Pixel coordinate grounding data:
........
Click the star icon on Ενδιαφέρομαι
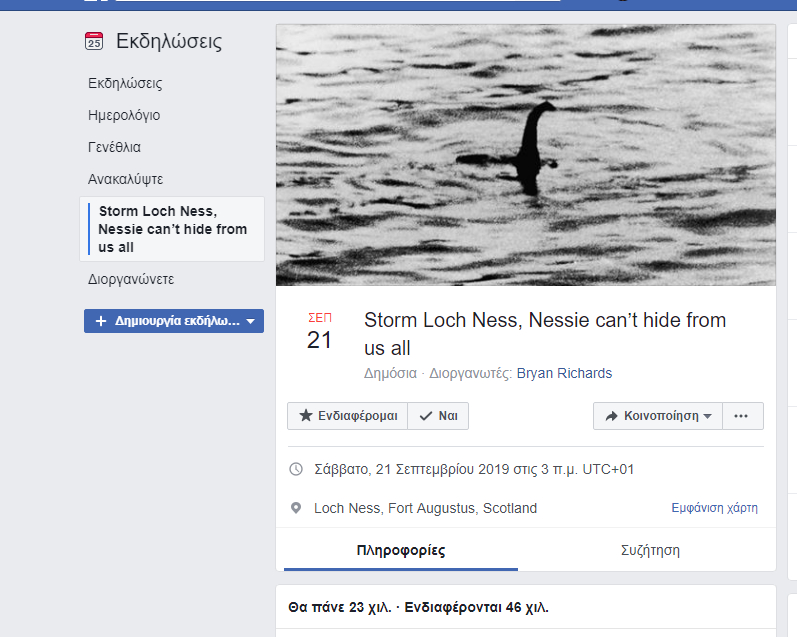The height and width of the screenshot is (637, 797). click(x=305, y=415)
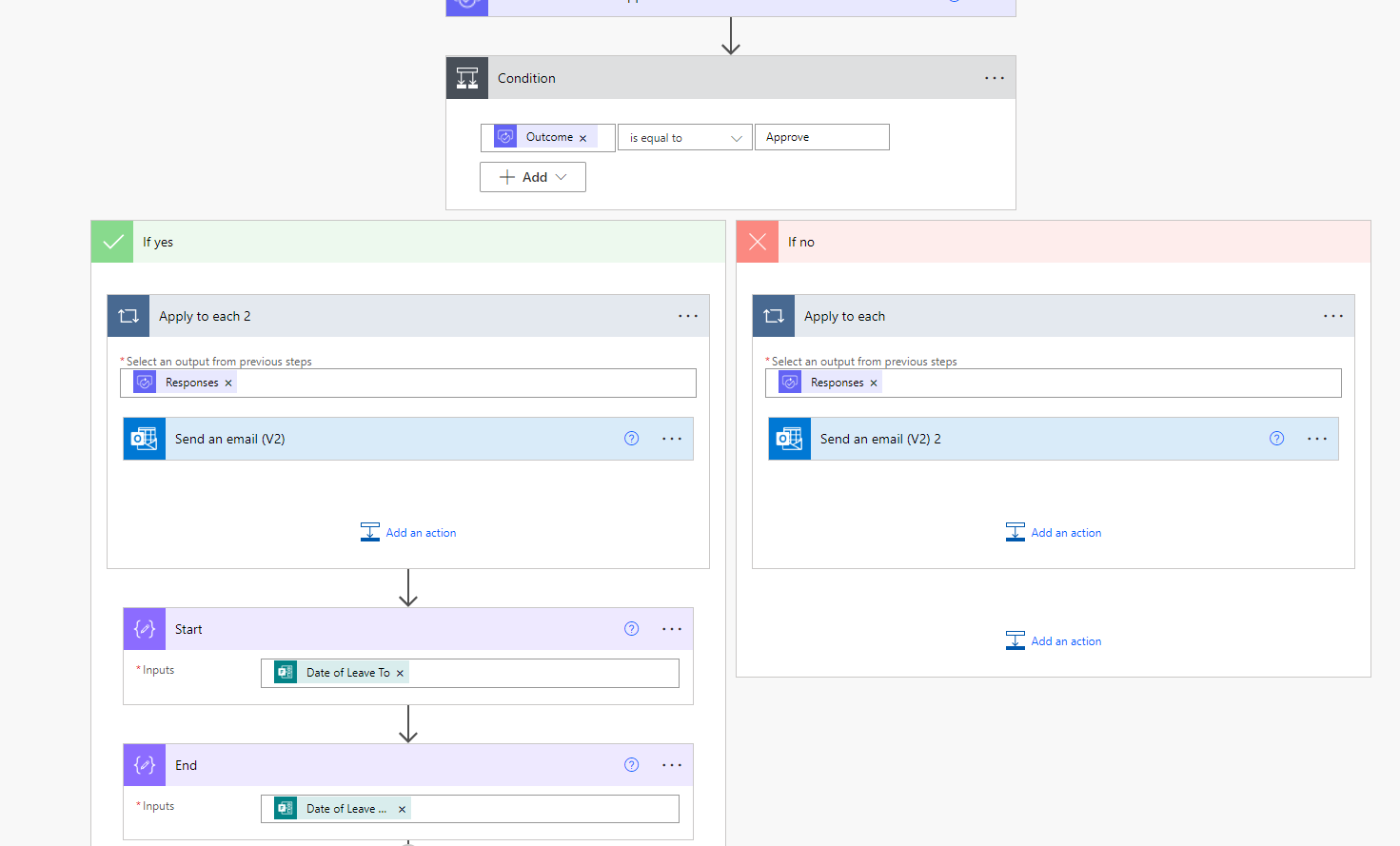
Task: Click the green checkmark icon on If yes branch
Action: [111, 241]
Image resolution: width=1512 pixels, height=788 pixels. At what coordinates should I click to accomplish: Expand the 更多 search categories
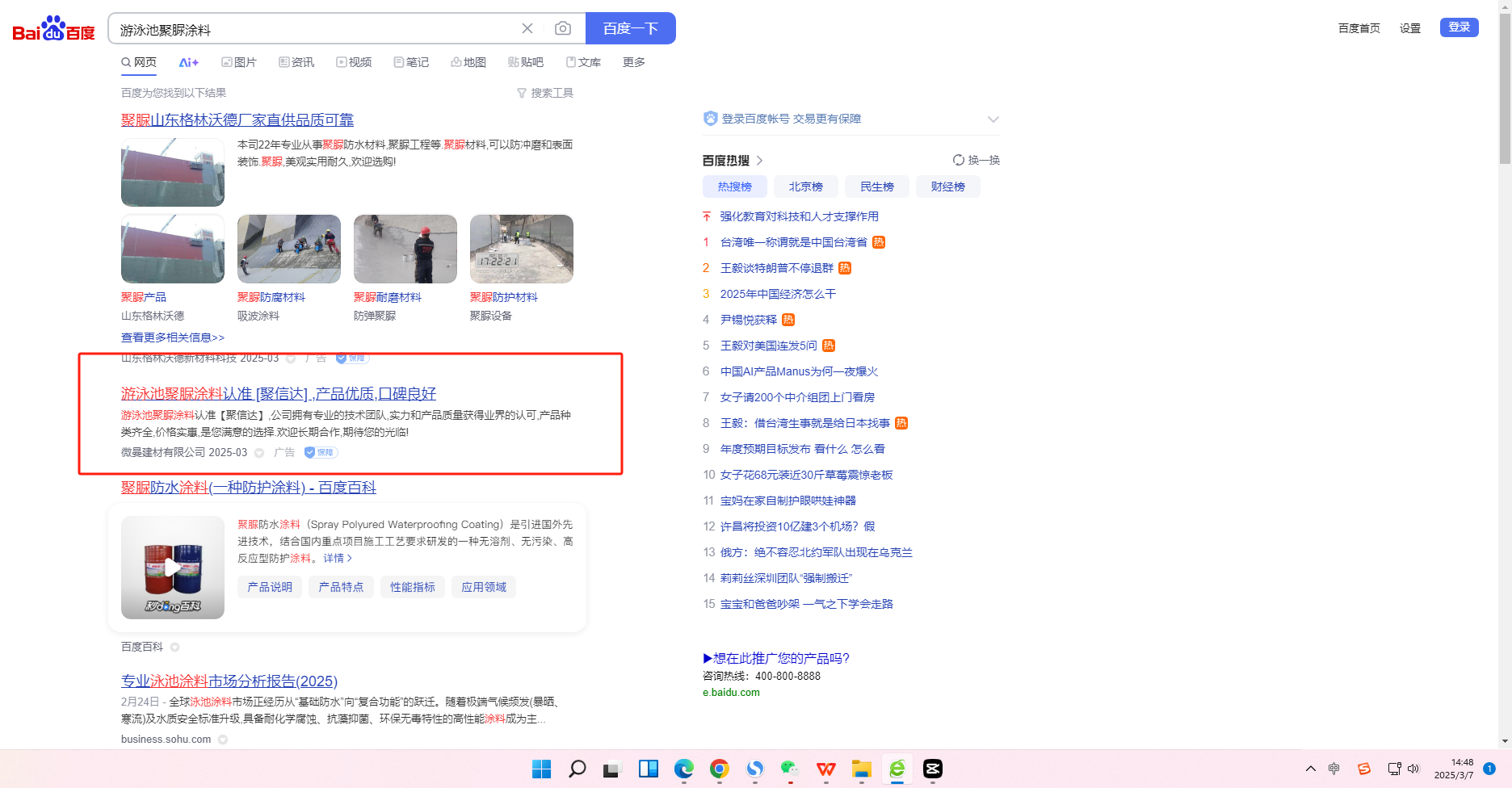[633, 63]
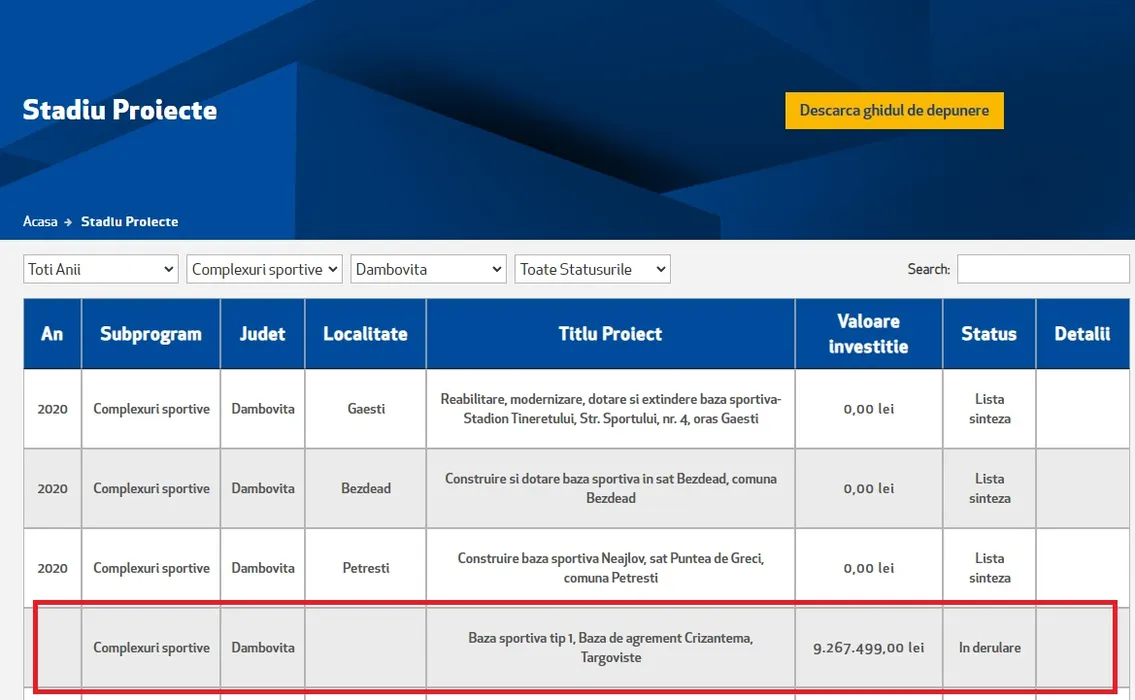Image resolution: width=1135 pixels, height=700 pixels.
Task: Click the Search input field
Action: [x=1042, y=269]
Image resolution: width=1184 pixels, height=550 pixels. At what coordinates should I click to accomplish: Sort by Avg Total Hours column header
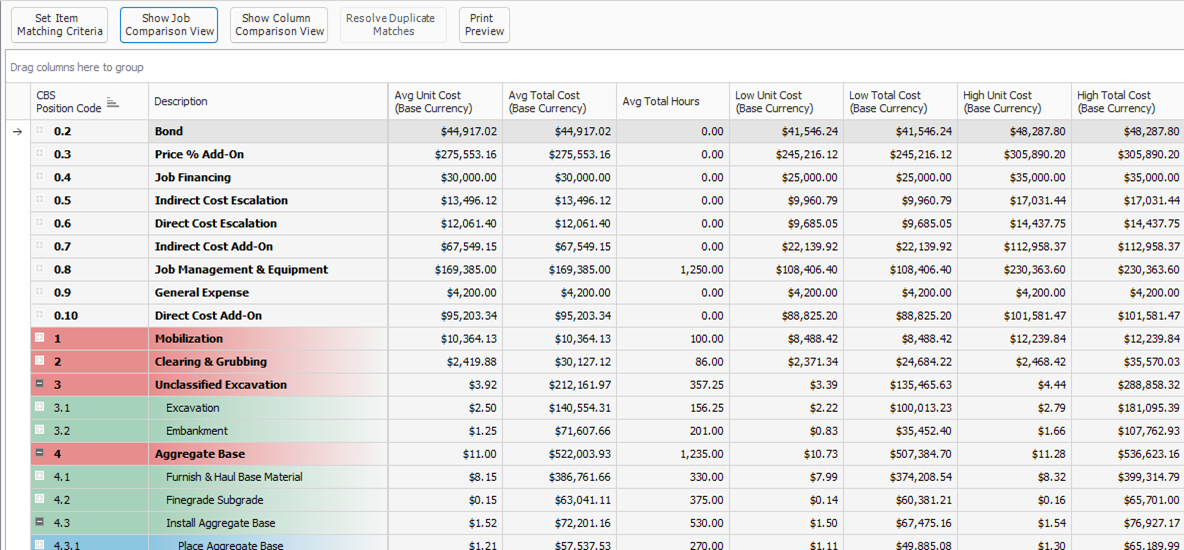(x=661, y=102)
........
_AIM OF THE TASK_:
Repeat every entry above exactly; images stay out of the copy.

_ANSWER BOX_:
Click the star icon on Ενδιαφέρομαι
The height and width of the screenshot is (637, 797). click(x=305, y=415)
Task: Click the green checkmark icon on If yes branch
Action: [111, 241]
Image resolution: width=1512 pixels, height=788 pixels. At what coordinates should I click to accomplish: Expand the 更多 search categories
[633, 63]
Image resolution: width=1135 pixels, height=700 pixels.
Task: Click the Search input field
Action: [x=1042, y=269]
Image resolution: width=1184 pixels, height=550 pixels. At what coordinates should I click to accomplish: Sort by Avg Total Hours column header
(x=661, y=102)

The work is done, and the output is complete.